UC Berkeley researchers say they are the first to train AI using using silently mouthed words and sensors that collect muscle activity. Silent speech is detected using electromyography (EMG), with electrodes placed on the face and throat. The model focuses on what researchers call digital voicing to predict words and generate synthetic speech.
Researchers believe their method can enable a number of applications for people who are unable to produce audible speech and could support speech detection for AI assistants or other devices that respond to voice commands.
“Digitally voicing silent speech has a wide array of potential applications,” the team’s paper reads. “For example, it could be used to create a device analogous to a Bluetooth headset that allows people to carry on phone conversations without disrupting those around them. Such a device could also be useful in settings where the environment is too loud to capture audible speech or where maintaining silence is important.”
Another example of AI that can capture words from silent speech — lip-reading AI — can power surveillance tools or support use cases for people who are deaf.
For their silent speech prediction, the UC Berkeley researchers used an approach “where audio output targets are transferred from vocalized recordings to silent recordings of the same utterances.” A WaveNet decoder is then used to generate audio speech predictions.
Compared to a baseline trained with vocalized EMG data, the approach delivers a 64% to 4% decline in word error rates in transcriptions of sentences from books and an error reduction of 95% from the baseline. To fuel additional work in this area, the researchers open-sourced a dataset of nearly 20 hours of facial EMG data.
A paper about the model titled “Digital Voicing of Silent Speech” by David Gaddy and Dan Klein received the Best Paper award at the Empirical Methods in Natural Language Processing (EMNLP) event held online last week. The company Hugging Face received the Best Demo Paper award from organizers for its work on the open source Transformers library. In other EMNLP works, members of the Masakhane open source project for translating African languages published a case study on low-resourced machine translation, and researchers from China introduced a sarcasm detection model that achieved state-of-the-art performance on a multimodal Twitter dataset.

* [WHAT YOU WILL DO]:
- 1) In the silent speech article, which award did the paper "Digital Voicing of Silent Speech" receive?
- 2) Summarize the silent speech article in two sentences.

* [GIVEN MATERIAL]:
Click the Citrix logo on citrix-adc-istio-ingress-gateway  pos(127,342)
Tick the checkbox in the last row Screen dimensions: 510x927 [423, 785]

* [OUTPUTS]:
- 1) The Best Paper award at the Empirical Methods in Natural Language Processing (EMNLP) event.

- 2) UC Berkeley researchers trained AI on silently mouthed words, using electrodes on the face and throat to record muscle activity and then predict words and generate synthetic speech. They say the method could help people unable to produce audible speech and support voice-controlled devices, and their paper, "Digital Voicing of Silent Speech," won the Best Paper award at EMNLP.